Some Desperate Glory

After they settle down for the night, Archer uses a hypospray on Degra and then leaves the shuttle—

—which turns out to be inside Enterprise. It’s not three years later. A flashback informs us that three days earlier, Enterprise returned to the test site from last episode and found Degra’s ship. They incapacitate it and take Degra and his two crew prisoner. The prisoners aren’t talking, and Degra ordered all data deleted from his ship’s computer before the Enterprise crew boarded. Sato manages to retrieve a few things, including a letter from Degra to his family.

Phlox says that, based on his examination of Xindi brain chemistry from the various Xindi he’s been able to examine (including the three prisoners), he can erase their short-term memory. This prompts a notion in Archer. Tucker builds a flight simulator around a modified shuttlepod, Phlox stimulates the hair growth of both Archer and Degra, creates the tattoos, and injects a Regulan bloodworm (which is harmless) into Degra. The MACOs provide a subcutaneous communicator so they can talk to Archer without Degra knowing. T’Pol helps Archer create a backstory for the pair of them, based on what they know about the Xindi.

They also have to leave the test site area, as the residual radiation from the weapons test is starting to affect Enterprise’s systems.

Mayweather jostles the shuttle around when the sedative wears off on Degra, and Archer tells him that they’re flying through an anomaly. The shuttle they “stole” isn’t lined with trellium-D, so they’re vulnerable to the anomalies. They’re stuck in place, as they can’t risk moving forward with this many anomalies around. This convinces Degra to send out a distress call.

Reed reports to T’Pol that there’s a Xindi ship on approach, about six hours away. Given that the Xindi have superior sensors, T’Pol orders Reed to take them back into the radiation-filled test site area.

Sato responds to Degra’s distress call, disguising her voice as that of Thalen, one of the other prisoners, saying that he’s safe on Azati Prime. (One of Degra’s letters to his family mentioned that he visited there recently.) Degra asks if his wife is still there, and Sato says yes. The communication line goes dead before Degra can ask any further questions, but Degra inputs the coordinates for Azati Prime into the navigation computer—and encrypts them, as he still doesn’t entirely trust Archer.

■ ■ ■ ■ ■ ■ ■

Explore the material:
a. Reproduce the Archer and Degra recap word for word, from "Reed reports to" up to and including "entirely trust Archer.".
b. In the Archer and Degra recap, whose voice does Sato imitate when she answers Degra's distress call?
c. Write the next part of the Archer and Degra recap, picking up after its final sentence.

■ ■ ■ ■ ■ ■ ■

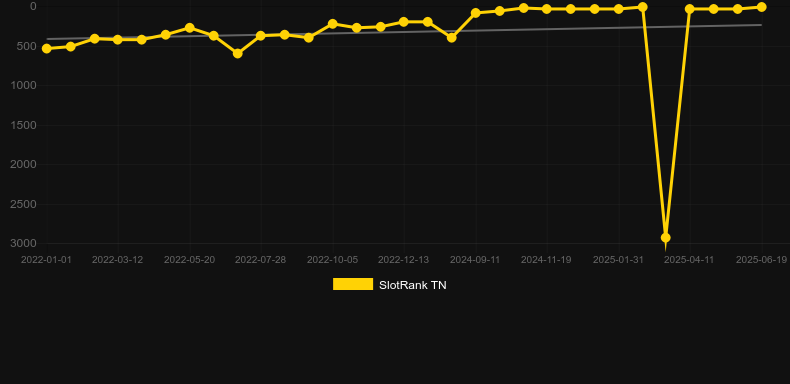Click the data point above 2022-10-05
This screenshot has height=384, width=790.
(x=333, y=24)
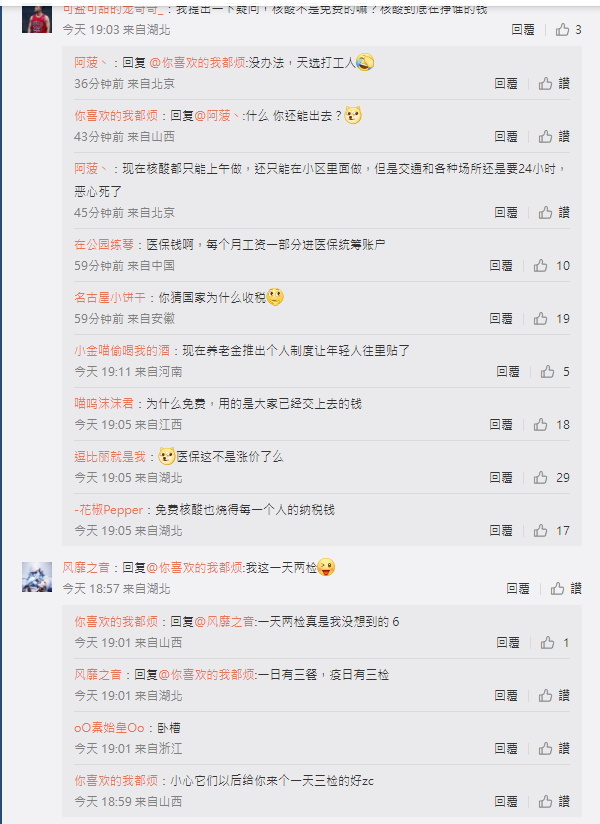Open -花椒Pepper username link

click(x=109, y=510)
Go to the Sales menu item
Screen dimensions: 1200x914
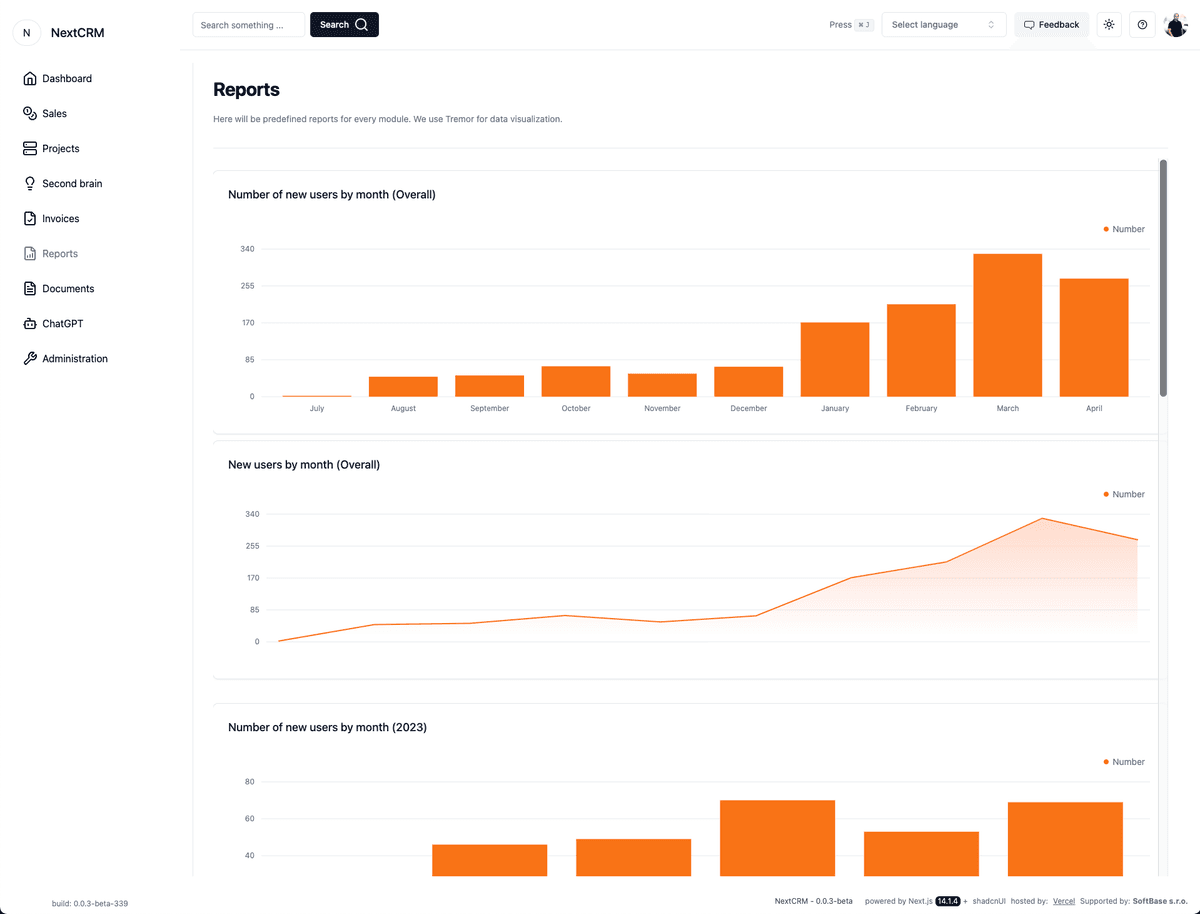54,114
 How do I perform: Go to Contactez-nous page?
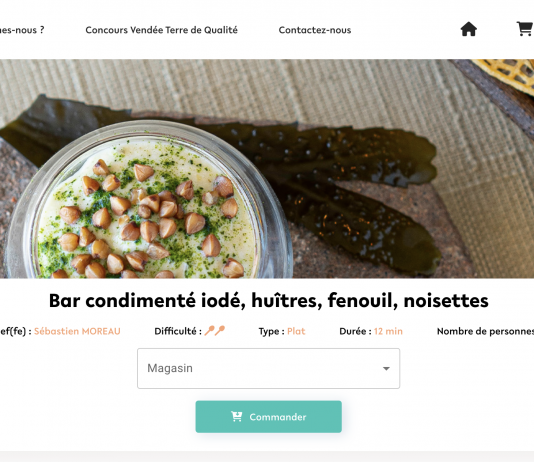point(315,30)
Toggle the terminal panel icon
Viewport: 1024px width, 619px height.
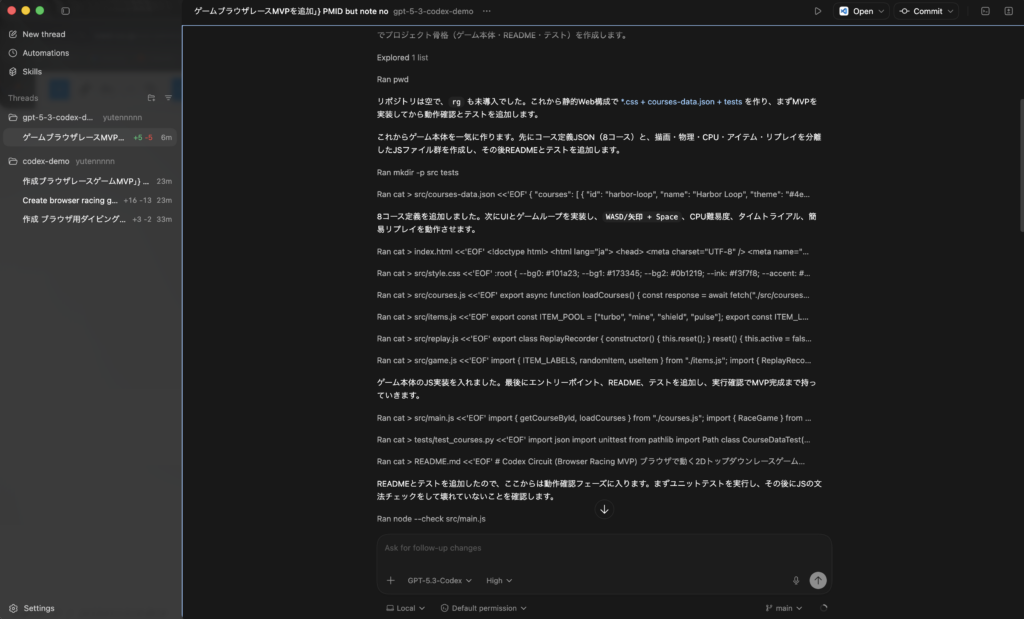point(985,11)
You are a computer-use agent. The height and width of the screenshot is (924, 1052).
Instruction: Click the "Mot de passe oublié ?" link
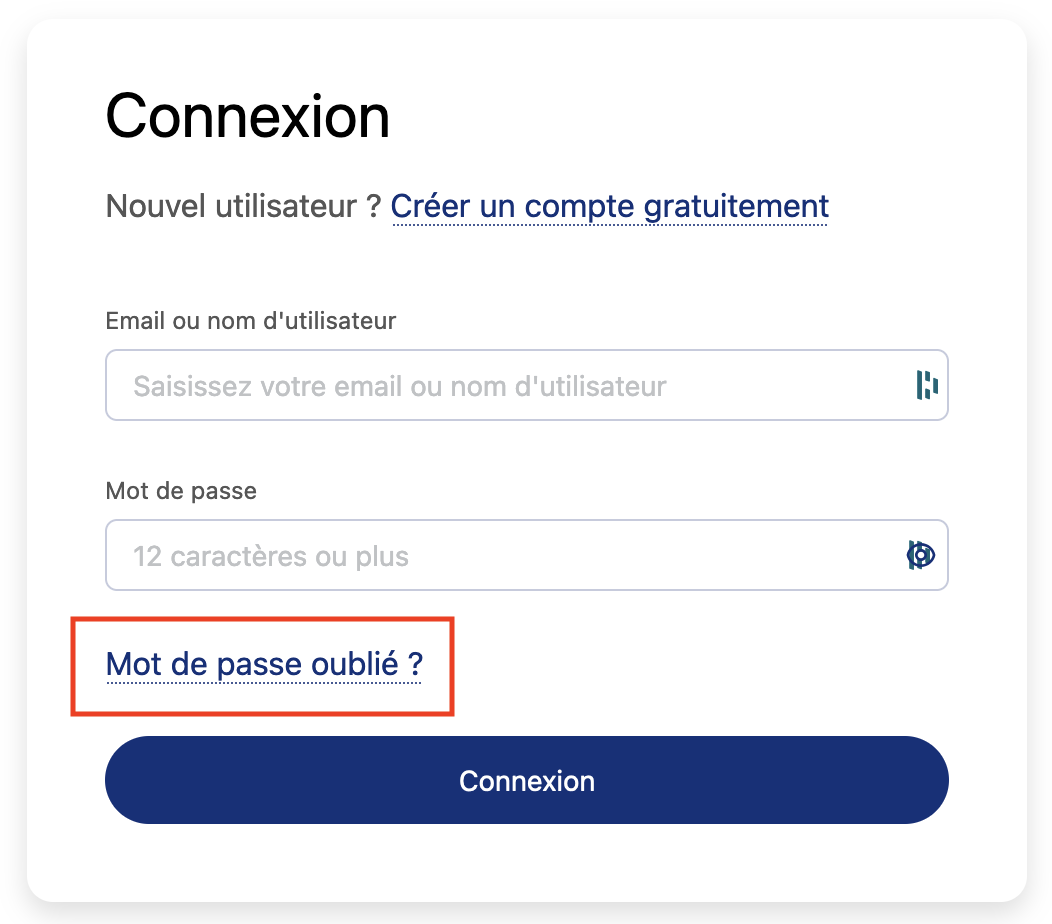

■ ■ ■ ■ ■ ■ ■

Task-by-task outputs:
a.
Reed reports to T’Pol that there’s a Xindi ship on approach, about six hours away. Given that the Xindi have superior sensors, T’Pol orders Reed to take them back into the radiation-filled test site area.

Sato responds to Degra’s distress call, disguising her voice as that of Thalen, one of the other prisoners, saying that he’s safe on Azati Prime. (One of Degra’s letters to his family mentioned that he visited there recently.) Degra asks if his wife is still there, and Sato says yes. The communication line goes dead before Degra can ask any further questions, but Degra inputs the coordinates for Azati Prime into the navigation computer—and encrypts them, as he still doesn’t entirely trust Archer.

b. Thalen's, one of the other prisoners.

c.
However, T’Pol and Sato decrypt the coordinates and find that Azati Prime is a) in orbit of a red giant, so is likely the right spot (especially since Degra went to the trouble of encrypting) and b) three weeks away at maximum warp, so they’d better be damn sure it’s the right place.

The radiation in the test site messes with the simulator, and the image outside the window flickers. Degra sees this, and starts to quiz Archer, asking the names of his children. Sato feeds him that from the letter home, but then Degra asks which one is older. He hesitates—even though he’s got a 50-50 shot at guessing right—and that’s enough for Degra. Luckily, T’Pol and Sato are watching on a security camera and they’ve already warned Archer that Degra is about to attack him with a knife.

They put Degra back in the brig. They can’t do another simulation, not with that Xindi ship looking for them (and which will be searching for Degra once they discover he’s not there), and Tucker hasn’t been able to dope out the Xindi vortex technology. Archer asks for all his data on it.

Screenshot: CBS

We cut to Archer ordering T’Pol to engage. The ship starts to shake a lot. Archer goes to the brig and brings Degra and Thalen to Tucker. Archer says that they’ve adapted the vortex technology to their engines, but something’s gone wrong and Tucker needs help stabilizing it. Degra orders Thalen to do nothing. But then the ship stops shaking, and Tucker checks his console, discovering that Mayweather inverted the warp field, and that did the trick.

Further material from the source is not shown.